When David and I corresponded and spoke by phone about his draft chapter and my comments, I came to appreciate how complex were the feelings of this veteran. In his first chapter, he reflected the pride and determination of a young marine first in-country. In later chapters, David showed how he'd evolved. After seeing the reality of war carnage, he ultimately become disillusioned with the U.S. war effort while continuing his duty as a soldier and defending the lives of his fellow Marines even while seriously wounded. When he could no longer walk, they shipped him home to a military hospital, where they told him he'd never walk again.
During our work on the book draft, a surprising connection emerged between us that went beyond professional collaboration. David had shared that his marriage had ended. Now he admitted to me: "I have feelings for you." A shocking revelation, all the more so because I felt the same, quite unexpectedly for both us. Like exceedingly polite and shy adults, we had no idea how to have a courtship.
My first husband had died suddenly and unexpectedly years before. David had been married to his first wife for three decades. Dating was in neither of our vocabularies. Yet we did "date" in a few memorable, if awkward, get-togethers. We had lunch, we saw a documentary about vets returning to Vietnam, we went apple picking, and he met my Golden Retriever dog, Latte. We even went together to meet his VA PTSD doctor and his vets group, where he introduced me to "the guys." David credited this doctor, the entire VA team, and the other vets, for helping him recognize that his nightmares, daymares, and a myriad of other frightening symptoms were PTSD, something he'd never heard of, thinking that he must be "going crazy." David's symptoms had gotten so severe, including blackouts while driving, so scary and unexplained, that David had left his wife and daughter, his family, his thriving career as an advertising executive with his own prosperous company, his home, and "disappeared." He ended up, essentially homeless, in the Southwest, working odd jobs to survive. He'd worked as a landscaper, hotel bell boy, and even as a bouncer at an "exotic dance club." He later recognized that this latter job, where he faced off with dangerous, inebriated, and violent customers every night, was like a suicide mission.

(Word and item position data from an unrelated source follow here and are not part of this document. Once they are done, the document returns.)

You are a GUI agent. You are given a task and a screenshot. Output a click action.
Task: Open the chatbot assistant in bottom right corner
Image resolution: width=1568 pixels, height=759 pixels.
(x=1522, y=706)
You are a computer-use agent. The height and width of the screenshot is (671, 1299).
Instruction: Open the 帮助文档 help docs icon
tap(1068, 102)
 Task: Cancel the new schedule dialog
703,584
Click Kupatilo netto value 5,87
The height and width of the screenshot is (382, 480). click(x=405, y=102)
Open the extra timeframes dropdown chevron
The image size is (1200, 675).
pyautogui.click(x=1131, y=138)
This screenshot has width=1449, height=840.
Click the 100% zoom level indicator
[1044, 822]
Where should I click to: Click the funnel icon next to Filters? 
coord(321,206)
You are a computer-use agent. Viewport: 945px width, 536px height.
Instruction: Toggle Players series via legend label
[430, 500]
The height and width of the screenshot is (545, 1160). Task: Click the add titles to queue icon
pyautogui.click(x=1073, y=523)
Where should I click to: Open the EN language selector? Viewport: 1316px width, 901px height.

His wife tracked down his whereabouts, even though he'd kept them secret. Eventually, months later, she found him and went to convince him to come home. She had also learned about PTSD through a brochure she shared with him, and said he could get help. She would help him get there. This was the VA program for veterans with PTSD, people whom David credited for saving his life. With the help of his doctor and "the guys," David learned that he deserved to be loved, deserved to be happy, and not just consumed by survivor's guilt and anguish for the combat atrocities of which he had been a part.
Between the time between when we first met in my classroom and when David asked for feedback on his book, David's first marriage came to an end. So six years after we first met, David and I pursued a shy courtship.
I proposed to David on a white sand beach on the Gulf Coast of Florida. David also proposed to me, back home in Boston, on bent knee, in a cramped 2-by-3-foot jewelry store, where my ring was being custom made, with my dog, Latte, in tow as witness! We married on those sandy beaches in Florida and moved there to start our new life together, where I found a new teaching position. David continued to work on his Vietnam book, paintings, and sketch illustrations of scenes from his war experience.